Yesterday, I left the House for the first time in more than a week, and we went to the RISD Museum to see "Lines of Thought: Drawing from Michelangelo to Now From the British Museum." It was sunny, but I thought I would freeze, walking back to the car. It was good to get out, though the sky was so blue it had me wanting to keep my eyes shut the entire time. I stood very briefly on the Point Street Bridge, to take a photograph you'll see below, and the air was like ice. The tide was going out, and the Providence River smelled like nothing so much as raw sewage.
Last night, we continued our little Spielberg film festival with Bridge of Spies (2015), which I somehow hadn't seen yet, even though the screenplay was written by the Coen Bros. And we watched for the second time Episode Eleven of Twin Peaks: The Return.

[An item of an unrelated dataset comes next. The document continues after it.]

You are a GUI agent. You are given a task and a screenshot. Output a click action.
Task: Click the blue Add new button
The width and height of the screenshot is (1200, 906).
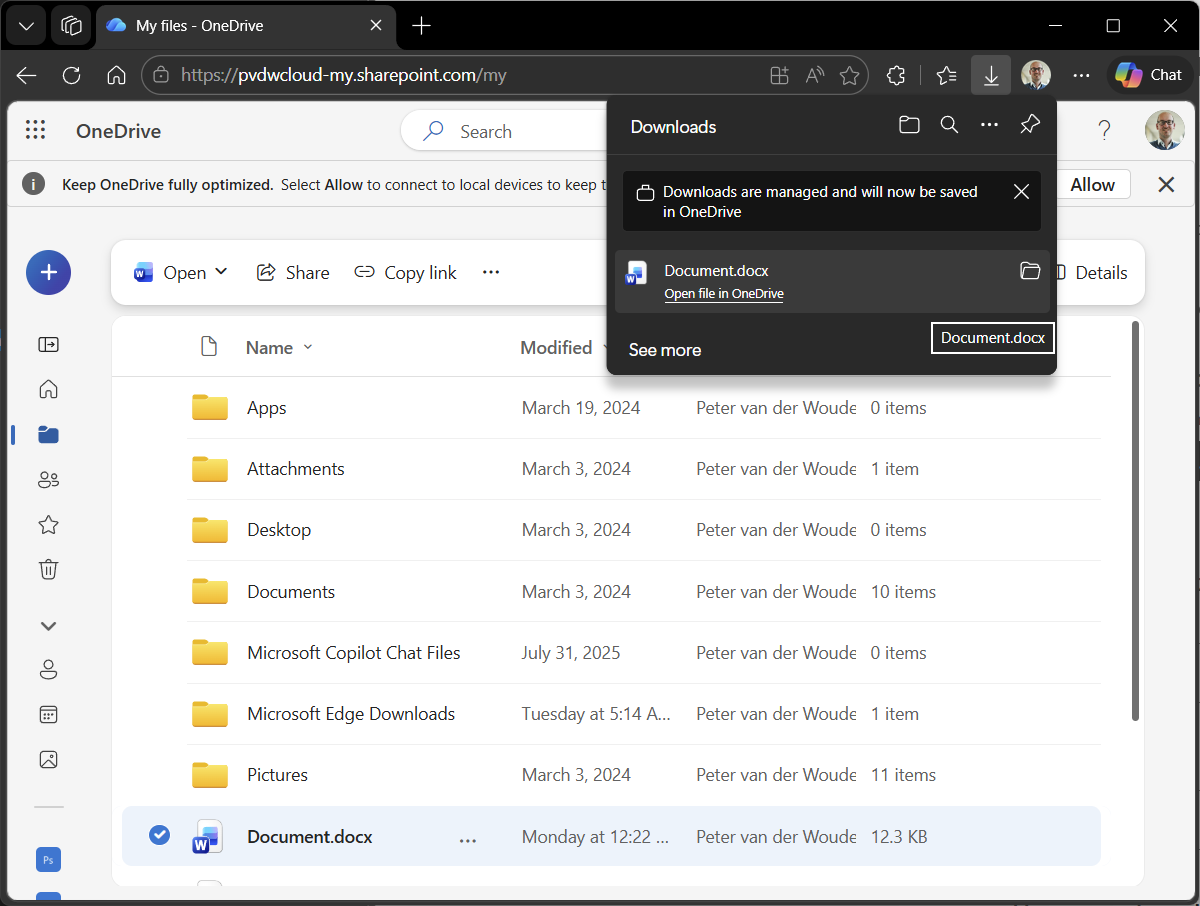point(48,272)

I finished Moby-Dick this morning.
I happened upon something online about the Birmingham Paleontological Society, which reminded me – again – how no one seems to remember that I was one of the organization's three cofounders, along with Gorden L. Bell Jr. and James P. Lamb. Maybe the omission arises from the fact that my name entirely changed in April 1990 (though I am credited under neither name). Or because Gorden and James continued in paleontology, while I finally had to set it aside in 2002 for my writing. Or maybe it's something else. But, anyway, yes, for the record, I was a member of the Red Mountain Museum's* Explorer Post 272 from December 1980 until the post was dissolved and its number retired in 1984, and that autumn we founded the Birmingham Paleontological Society to take its place. I was an active member until I left for Boulder in June 1986, and I edited (and mostly wrote) the BPS newsletter, Origins, for a couple of years afterwards. A bunch of those issues of Origins are now with my papers at Brown University. Regardless, I'm very glad to see that, all these decades later, the BPS is still going strong.
* Defunct as of 1994, it's collections having gone to the McWane Science Center.